大臣はナギのことを「能無し王子」と馬鹿にし、至る所で陰口を叩いていた。その陰口をナギ本人が耳にしてそのままでいられるはずはなかった。ナギは癇癪を起こし、その場で処刑させた。大臣を慕う者の目の前で。大臣を邪魔だと思う者の目の前で。大臣を辱めたのだ。

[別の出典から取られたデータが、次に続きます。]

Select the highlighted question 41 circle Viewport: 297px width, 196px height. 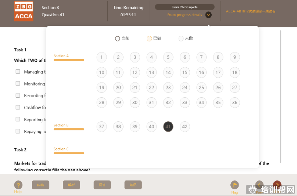click(x=168, y=126)
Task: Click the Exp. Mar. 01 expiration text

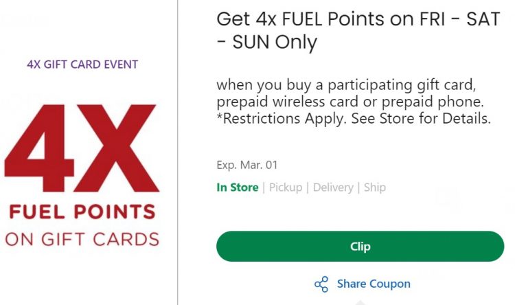Action: (247, 165)
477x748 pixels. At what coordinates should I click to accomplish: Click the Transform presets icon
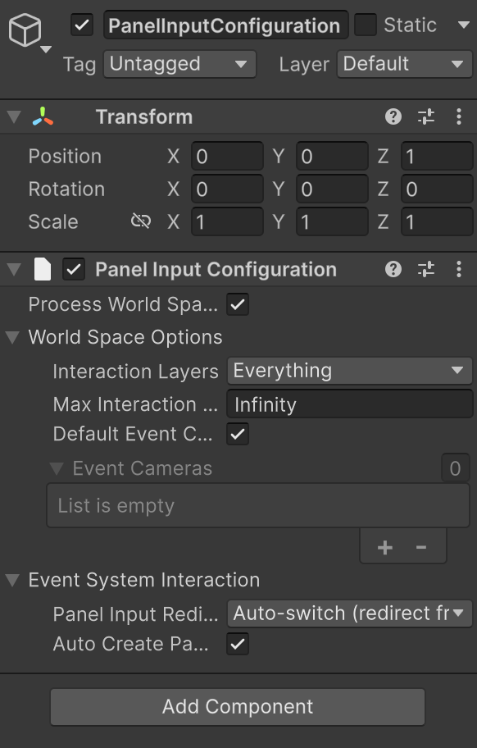425,116
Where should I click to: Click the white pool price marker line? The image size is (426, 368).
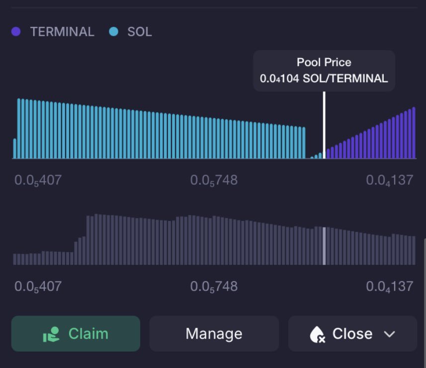click(x=324, y=125)
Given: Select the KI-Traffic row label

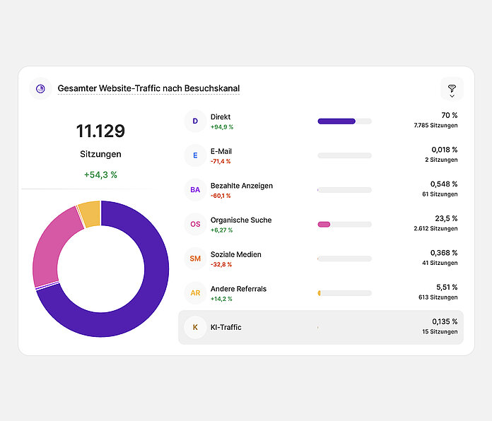Looking at the screenshot, I should click(226, 327).
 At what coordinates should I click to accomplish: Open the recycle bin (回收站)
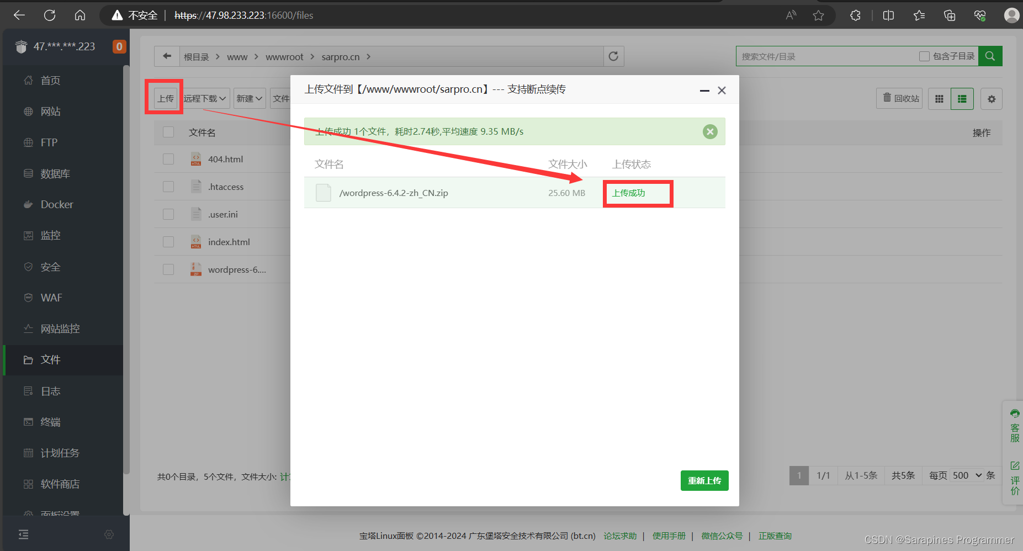click(900, 98)

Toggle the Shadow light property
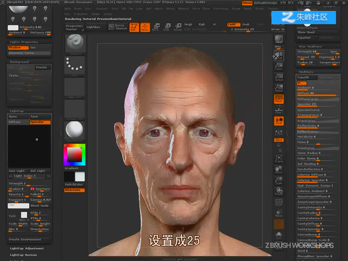coord(18,47)
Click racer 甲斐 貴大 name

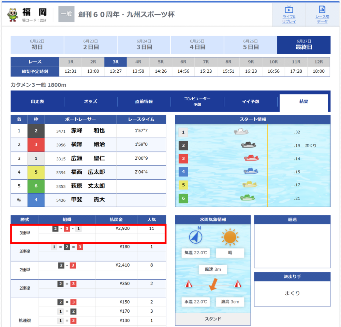pyautogui.click(x=88, y=200)
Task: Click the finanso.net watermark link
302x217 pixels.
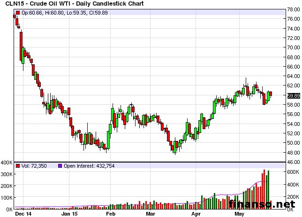Action: [264, 204]
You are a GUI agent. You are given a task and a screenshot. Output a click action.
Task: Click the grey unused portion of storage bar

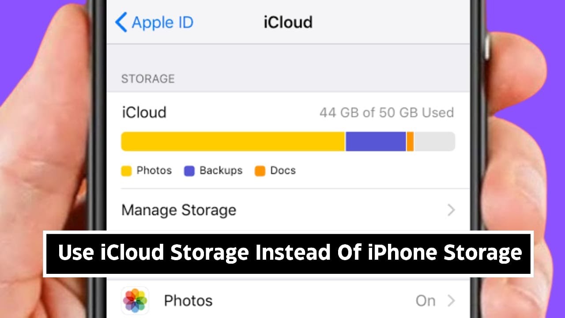[x=434, y=142]
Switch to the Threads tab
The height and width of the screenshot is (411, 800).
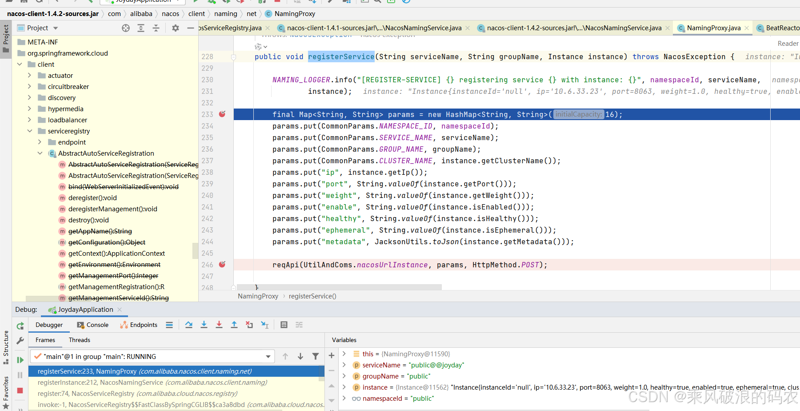point(80,340)
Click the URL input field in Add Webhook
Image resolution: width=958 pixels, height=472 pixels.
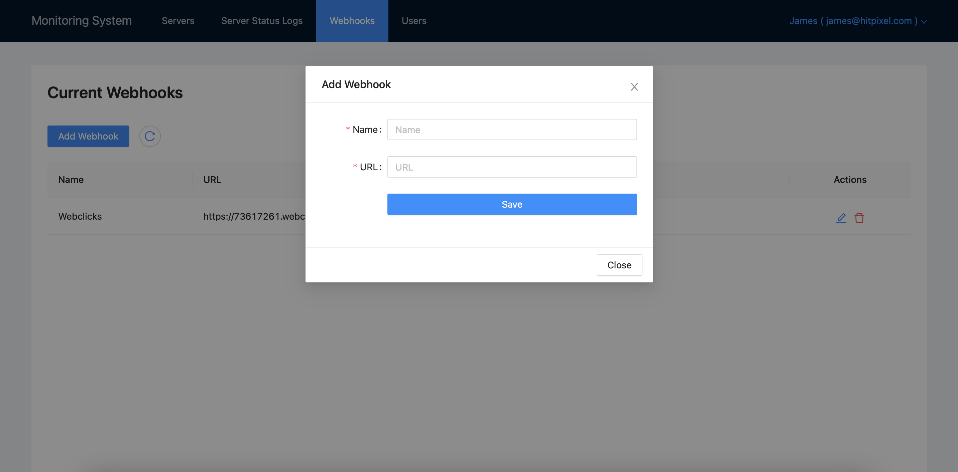tap(512, 167)
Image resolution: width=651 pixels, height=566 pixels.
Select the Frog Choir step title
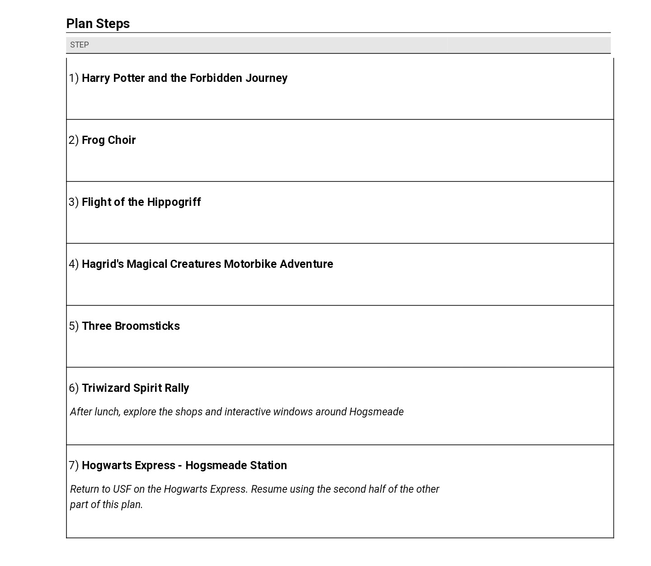coord(109,140)
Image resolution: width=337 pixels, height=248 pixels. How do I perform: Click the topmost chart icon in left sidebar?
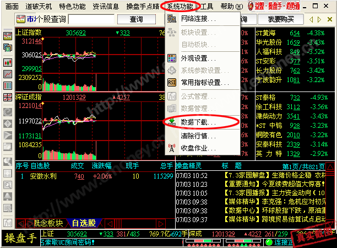(x=8, y=36)
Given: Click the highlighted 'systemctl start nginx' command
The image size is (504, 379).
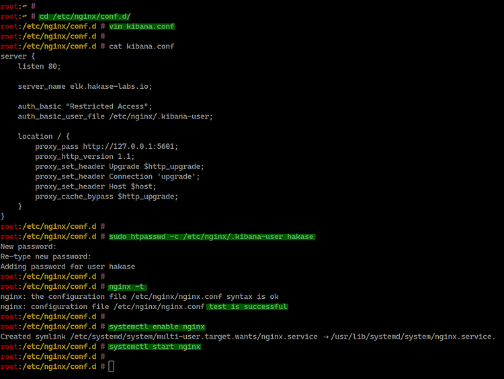Looking at the screenshot, I should pos(154,346).
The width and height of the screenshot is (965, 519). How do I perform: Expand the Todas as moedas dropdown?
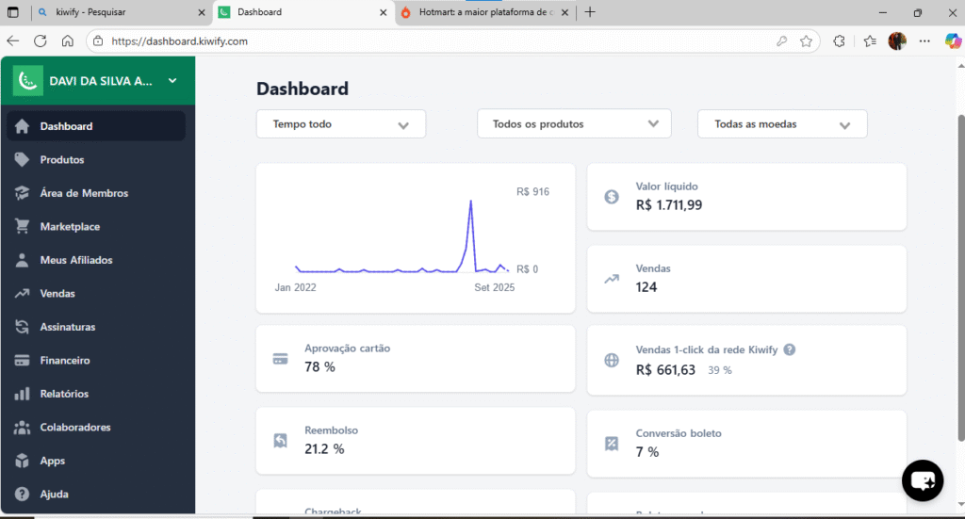[782, 124]
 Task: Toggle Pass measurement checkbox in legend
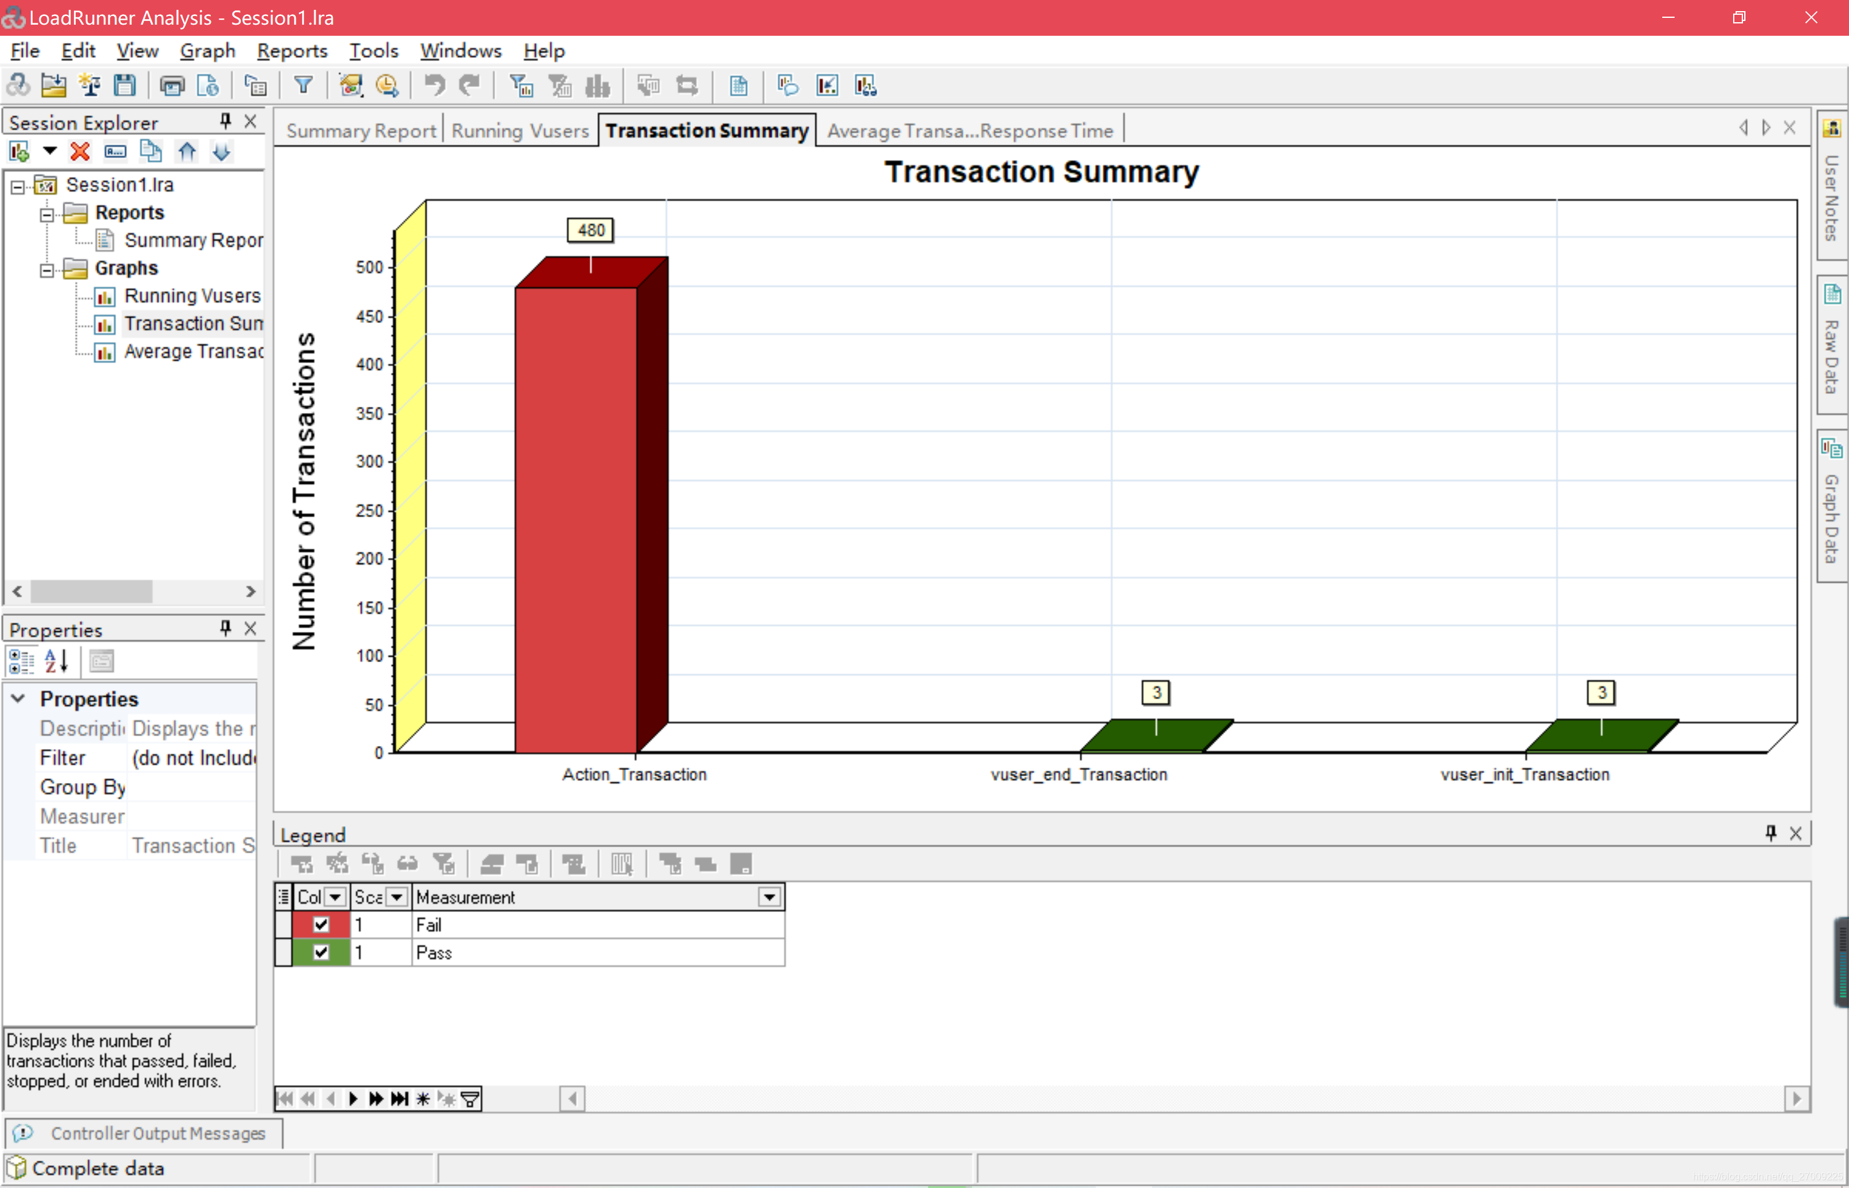point(319,952)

「わしは有能だった!生きておれば大臣としていずれはお前たち王や王子にとってかわり、国を我がものにできたものを。命さえあれば。時間さえあれば」
「それをお前のような無能な王子に命を奪われようとは。三兄弟の中でも一番出来の悪いお主なんぞに!」
鬼はぎりぎりとナギの体を握りしめる。ナギは精一杯にもがくが大きな鬼の指はびくともしない。
夢でも見ているのだろうか。
ナギの体を走り抜ける痛みが現実であると知らしめる。
「いいざまだ。能なし王子。ゆっくり握りつぶした後にわしが食ってやろう」
「待て、大臣!お前だけずるいぞ。その男の体を引き裂きたいのはお主だけではない!」
暗闇の中から鬼がどんどんやってくる。
「ちょっと間違えただけなのに能無しだと言って切り捨てられた」
「私は嫌だと言ったのに無理やり体を汚され捨てられた。苦しくて私は自害した」
「彼の前を横切った私の坊やを不敬だと言って切り捨てた。それに抗議した私までも」
人形の取り合いをする子供のようにナギの体を鬼たちが引っ張り合い取り合う。
「憎らしい、憎らしい」
「恨めしい、恨めしい」
「お前さえいなければ」
身体中が痛い。バラバラになっているんじゃないかと思うがまだどこも引きちぎられてはいないようだ。引っ張られるたびにあまりの痛さに叫び声が出る。その度に鬼たちは嬉しそうに大笑いをする。あまりの痛みの流れに揉まれ、意識が度々飛んでしまう。
「女王だ!」
その声を合図に鬼たちは散り散りに逃げていき、ナギは地面に放り出された。
顔を上げると頭の先からつま先まで包帯でぐるぐる巻きの人物が立っている。篝火の灯りで良くは見えないが、女物の着物を着ているようだ。目元には包帯の隙間があり、火が当たると黒真珠のような光がキラキラ輝く。
ナギの体は動かそうにも足も手も糸の切れた操り人形のようにだらりとして動かせない。身体中の痛みの波も押し寄せて来て、もう目を開けていられなくなった。